Data on locating visible targets:
====

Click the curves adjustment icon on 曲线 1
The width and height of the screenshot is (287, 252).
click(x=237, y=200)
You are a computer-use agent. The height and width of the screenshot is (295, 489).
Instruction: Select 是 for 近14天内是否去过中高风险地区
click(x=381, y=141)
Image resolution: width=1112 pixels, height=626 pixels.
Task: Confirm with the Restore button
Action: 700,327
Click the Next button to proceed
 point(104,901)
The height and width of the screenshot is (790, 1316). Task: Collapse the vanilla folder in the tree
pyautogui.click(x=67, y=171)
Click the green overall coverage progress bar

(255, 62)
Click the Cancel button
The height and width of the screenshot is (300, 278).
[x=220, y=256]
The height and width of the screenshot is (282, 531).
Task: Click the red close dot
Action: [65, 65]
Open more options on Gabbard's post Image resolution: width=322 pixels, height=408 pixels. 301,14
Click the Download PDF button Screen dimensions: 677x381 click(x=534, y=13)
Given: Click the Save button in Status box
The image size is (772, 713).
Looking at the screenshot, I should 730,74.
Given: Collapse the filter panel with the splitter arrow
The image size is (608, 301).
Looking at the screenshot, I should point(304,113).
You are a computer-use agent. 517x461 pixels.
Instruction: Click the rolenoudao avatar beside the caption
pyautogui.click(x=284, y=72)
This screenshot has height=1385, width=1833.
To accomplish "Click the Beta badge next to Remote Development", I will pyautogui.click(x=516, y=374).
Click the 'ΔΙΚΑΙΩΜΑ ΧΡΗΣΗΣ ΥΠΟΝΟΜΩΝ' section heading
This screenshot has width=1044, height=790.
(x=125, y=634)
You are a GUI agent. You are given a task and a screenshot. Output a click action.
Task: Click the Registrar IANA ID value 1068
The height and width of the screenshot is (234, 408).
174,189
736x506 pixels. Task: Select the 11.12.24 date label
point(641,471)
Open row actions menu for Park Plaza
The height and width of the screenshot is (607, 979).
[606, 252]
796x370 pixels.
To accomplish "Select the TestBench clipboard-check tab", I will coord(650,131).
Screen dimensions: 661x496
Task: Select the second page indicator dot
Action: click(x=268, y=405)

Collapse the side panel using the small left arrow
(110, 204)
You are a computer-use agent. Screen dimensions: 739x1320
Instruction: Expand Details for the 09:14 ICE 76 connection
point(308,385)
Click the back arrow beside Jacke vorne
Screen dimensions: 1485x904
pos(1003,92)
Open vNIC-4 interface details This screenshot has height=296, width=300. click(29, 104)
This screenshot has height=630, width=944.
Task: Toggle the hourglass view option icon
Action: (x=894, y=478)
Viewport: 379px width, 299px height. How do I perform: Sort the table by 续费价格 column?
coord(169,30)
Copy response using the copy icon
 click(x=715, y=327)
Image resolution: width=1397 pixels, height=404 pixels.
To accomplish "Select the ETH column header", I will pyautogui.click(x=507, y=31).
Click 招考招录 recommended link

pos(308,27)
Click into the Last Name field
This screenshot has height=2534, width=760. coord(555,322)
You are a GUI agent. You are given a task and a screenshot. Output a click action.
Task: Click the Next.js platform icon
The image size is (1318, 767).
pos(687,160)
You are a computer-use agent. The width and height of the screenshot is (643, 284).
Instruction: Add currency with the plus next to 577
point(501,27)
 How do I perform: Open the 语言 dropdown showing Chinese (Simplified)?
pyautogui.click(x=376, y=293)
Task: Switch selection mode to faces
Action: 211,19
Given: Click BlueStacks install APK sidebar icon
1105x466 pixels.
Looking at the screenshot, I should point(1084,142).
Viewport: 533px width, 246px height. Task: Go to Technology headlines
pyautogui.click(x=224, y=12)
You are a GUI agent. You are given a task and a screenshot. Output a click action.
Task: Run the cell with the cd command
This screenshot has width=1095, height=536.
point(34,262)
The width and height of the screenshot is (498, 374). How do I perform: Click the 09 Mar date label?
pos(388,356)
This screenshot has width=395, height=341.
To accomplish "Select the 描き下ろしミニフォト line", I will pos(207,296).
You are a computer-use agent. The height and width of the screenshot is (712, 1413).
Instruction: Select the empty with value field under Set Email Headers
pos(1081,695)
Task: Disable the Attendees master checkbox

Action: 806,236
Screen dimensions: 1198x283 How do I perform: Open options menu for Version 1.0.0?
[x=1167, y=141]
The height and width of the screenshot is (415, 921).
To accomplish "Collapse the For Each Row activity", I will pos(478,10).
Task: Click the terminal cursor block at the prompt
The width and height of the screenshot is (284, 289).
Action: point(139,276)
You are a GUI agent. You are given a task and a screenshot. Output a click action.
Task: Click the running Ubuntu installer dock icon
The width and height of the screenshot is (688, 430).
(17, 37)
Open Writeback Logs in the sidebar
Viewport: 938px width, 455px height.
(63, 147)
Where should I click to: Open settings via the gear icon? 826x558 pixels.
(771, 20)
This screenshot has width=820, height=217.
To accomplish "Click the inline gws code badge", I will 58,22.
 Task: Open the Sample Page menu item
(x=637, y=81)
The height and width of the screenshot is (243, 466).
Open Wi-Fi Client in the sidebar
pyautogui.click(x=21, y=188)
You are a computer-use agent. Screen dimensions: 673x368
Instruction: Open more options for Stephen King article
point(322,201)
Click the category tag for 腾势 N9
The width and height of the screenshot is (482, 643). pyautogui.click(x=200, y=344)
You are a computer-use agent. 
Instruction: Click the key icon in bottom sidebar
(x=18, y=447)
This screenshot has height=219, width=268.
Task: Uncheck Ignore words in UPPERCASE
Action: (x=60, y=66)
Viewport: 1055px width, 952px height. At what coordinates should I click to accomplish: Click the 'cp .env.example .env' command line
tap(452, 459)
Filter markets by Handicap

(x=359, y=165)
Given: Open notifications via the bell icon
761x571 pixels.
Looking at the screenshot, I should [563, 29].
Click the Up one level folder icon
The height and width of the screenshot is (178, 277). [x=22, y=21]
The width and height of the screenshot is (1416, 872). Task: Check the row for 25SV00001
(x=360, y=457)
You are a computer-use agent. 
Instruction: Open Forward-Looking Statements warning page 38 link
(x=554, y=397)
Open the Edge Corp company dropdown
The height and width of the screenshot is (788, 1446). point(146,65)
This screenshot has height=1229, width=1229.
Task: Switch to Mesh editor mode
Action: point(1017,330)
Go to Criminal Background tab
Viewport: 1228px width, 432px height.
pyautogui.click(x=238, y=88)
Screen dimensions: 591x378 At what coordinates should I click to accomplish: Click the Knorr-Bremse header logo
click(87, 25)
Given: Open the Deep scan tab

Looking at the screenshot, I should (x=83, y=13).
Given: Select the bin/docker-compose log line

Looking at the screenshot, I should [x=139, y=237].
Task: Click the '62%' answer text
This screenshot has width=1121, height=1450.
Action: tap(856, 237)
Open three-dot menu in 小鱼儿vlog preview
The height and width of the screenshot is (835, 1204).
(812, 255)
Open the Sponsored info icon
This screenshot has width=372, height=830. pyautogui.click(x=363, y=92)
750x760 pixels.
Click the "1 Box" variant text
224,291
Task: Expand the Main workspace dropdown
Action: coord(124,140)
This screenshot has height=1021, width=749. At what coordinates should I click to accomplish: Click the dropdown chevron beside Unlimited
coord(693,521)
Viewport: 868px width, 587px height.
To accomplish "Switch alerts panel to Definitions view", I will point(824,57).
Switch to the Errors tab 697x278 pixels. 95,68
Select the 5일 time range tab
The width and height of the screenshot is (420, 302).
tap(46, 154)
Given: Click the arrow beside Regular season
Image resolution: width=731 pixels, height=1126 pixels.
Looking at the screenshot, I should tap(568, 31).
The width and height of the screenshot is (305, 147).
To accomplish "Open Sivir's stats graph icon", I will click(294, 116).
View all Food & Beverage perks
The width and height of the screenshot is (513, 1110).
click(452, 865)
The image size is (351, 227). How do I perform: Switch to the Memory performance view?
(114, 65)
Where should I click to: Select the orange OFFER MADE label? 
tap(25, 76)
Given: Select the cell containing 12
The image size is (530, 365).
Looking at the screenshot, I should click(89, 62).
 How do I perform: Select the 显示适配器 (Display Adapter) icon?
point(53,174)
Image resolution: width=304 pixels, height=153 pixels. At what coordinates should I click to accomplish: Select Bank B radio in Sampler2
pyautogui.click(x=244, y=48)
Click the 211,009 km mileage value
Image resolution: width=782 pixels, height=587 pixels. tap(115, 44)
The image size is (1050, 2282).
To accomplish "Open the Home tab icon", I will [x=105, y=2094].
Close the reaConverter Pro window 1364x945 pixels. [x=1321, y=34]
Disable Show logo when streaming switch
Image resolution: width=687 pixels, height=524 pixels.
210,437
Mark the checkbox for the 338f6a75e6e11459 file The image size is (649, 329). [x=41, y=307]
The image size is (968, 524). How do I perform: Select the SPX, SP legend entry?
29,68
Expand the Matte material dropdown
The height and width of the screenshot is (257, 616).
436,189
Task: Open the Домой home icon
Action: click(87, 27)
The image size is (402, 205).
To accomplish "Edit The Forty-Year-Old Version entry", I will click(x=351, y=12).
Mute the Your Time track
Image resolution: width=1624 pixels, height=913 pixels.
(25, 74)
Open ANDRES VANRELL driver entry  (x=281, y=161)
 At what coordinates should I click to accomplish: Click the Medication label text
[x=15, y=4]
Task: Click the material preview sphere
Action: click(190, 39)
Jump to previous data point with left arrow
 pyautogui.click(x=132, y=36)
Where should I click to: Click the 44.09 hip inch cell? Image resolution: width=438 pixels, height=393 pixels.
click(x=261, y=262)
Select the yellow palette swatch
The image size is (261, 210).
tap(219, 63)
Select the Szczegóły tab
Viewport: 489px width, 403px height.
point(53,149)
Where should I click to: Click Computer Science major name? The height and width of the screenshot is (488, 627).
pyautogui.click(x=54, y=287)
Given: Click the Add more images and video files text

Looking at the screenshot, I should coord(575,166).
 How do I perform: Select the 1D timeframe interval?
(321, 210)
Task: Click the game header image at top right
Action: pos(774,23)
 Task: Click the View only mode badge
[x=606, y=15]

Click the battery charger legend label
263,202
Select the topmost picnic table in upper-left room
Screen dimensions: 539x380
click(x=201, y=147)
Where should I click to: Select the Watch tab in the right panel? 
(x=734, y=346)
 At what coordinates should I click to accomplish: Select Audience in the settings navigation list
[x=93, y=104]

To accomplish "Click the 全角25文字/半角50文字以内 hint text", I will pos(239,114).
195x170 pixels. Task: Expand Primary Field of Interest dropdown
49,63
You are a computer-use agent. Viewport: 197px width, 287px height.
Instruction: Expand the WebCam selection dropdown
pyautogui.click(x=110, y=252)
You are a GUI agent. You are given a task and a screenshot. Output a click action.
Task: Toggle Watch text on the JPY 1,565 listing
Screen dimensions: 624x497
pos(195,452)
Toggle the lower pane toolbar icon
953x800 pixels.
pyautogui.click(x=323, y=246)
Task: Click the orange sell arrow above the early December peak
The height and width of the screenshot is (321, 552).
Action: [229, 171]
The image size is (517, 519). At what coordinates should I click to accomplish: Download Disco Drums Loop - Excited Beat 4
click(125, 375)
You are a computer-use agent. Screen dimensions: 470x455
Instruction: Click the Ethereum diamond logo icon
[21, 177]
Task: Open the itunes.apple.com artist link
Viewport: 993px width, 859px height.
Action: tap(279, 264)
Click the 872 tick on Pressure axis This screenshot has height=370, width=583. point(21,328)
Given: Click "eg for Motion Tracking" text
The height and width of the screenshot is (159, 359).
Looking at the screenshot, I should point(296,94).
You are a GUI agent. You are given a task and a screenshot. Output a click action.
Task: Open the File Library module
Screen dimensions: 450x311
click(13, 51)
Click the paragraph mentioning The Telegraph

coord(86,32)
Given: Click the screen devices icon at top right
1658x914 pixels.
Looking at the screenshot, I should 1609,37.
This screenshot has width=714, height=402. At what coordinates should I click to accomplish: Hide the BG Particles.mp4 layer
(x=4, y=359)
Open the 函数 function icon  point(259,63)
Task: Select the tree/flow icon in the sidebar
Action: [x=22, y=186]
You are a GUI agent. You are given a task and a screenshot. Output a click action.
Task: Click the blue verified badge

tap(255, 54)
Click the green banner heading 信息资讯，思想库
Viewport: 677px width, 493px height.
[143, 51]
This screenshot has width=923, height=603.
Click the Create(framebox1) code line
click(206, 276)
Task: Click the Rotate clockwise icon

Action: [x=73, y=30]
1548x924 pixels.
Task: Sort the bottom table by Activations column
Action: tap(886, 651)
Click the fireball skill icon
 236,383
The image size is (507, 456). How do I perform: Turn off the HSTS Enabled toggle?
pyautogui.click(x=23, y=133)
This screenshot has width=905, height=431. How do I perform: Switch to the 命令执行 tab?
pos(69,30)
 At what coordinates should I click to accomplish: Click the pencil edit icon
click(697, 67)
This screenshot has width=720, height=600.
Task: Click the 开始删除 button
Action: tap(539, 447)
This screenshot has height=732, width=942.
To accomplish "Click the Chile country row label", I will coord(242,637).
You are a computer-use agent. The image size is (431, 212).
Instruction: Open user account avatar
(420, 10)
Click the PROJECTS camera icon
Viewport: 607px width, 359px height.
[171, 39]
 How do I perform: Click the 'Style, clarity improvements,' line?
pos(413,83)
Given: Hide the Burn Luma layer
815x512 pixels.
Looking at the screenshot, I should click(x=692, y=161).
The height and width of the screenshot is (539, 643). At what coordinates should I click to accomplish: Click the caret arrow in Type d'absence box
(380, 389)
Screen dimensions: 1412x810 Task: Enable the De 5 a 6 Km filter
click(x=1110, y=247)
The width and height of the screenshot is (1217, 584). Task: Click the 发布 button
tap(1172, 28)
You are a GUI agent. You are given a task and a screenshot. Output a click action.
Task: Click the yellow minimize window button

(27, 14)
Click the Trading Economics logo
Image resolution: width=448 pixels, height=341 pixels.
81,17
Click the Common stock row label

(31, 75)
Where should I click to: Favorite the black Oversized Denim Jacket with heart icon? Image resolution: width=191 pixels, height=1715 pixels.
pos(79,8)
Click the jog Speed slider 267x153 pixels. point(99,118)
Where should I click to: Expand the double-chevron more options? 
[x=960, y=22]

====

Problem to work on:
Rewrite the stretch from the start of the entries through the line containing "point(104,901)", changing "screenshot" to "capture" and leaving everything else untouched.

Solution to this task:
Click the curves adjustment icon on 曲线 1
The width and height of the capture is (287, 252).
click(x=237, y=200)
You are a computer-use agent. The height and width of the capture is (295, 489).
Instruction: Select 是 for 近14天内是否去过中高风险地区
click(x=381, y=141)
Image resolution: width=1112 pixels, height=626 pixels.
Task: Confirm with the Restore button
Action: 700,327
Click the Next button to proceed
 point(104,901)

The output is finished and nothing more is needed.